▶ **Task**: For this listing, the lines between the one holding "Viewport: 2387px width, 1364px" and the one holding "The width and height of the screenshot is (1547, 870).", inclusive, must be set down exactly.

▶ **Excerpted records**:
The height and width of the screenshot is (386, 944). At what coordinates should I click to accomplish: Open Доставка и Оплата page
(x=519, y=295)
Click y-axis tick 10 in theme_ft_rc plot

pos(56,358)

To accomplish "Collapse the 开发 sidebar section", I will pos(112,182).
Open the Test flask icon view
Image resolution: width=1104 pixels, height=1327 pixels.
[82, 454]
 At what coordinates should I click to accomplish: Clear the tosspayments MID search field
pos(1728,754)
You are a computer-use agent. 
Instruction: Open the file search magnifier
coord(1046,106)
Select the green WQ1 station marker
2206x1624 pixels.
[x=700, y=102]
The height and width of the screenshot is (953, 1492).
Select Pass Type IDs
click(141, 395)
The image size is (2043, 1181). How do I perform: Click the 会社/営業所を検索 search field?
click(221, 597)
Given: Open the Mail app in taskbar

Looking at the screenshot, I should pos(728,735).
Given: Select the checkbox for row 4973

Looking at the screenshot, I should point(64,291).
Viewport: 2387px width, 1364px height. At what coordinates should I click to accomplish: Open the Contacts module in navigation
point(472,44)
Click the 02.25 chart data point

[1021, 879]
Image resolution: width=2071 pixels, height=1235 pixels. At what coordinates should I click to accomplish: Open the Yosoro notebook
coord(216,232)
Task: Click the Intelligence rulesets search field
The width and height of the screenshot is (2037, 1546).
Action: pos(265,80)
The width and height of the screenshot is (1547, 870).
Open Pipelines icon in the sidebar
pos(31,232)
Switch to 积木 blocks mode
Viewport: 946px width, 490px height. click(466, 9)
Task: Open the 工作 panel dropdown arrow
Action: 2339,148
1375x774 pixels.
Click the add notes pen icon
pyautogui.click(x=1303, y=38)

▶ **Response to the exercise**:
Viewport: 2387px width, 1364px height. At what coordinates should I click to accomplish: Open the Contacts module in navigation
point(472,44)
Click the 02.25 chart data point

[1021, 879]
Image resolution: width=2071 pixels, height=1235 pixels. At what coordinates should I click to accomplish: Open the Yosoro notebook
coord(216,232)
Task: Click the Intelligence rulesets search field
The width and height of the screenshot is (2037, 1546).
Action: pos(265,80)
The width and height of the screenshot is (1547, 870).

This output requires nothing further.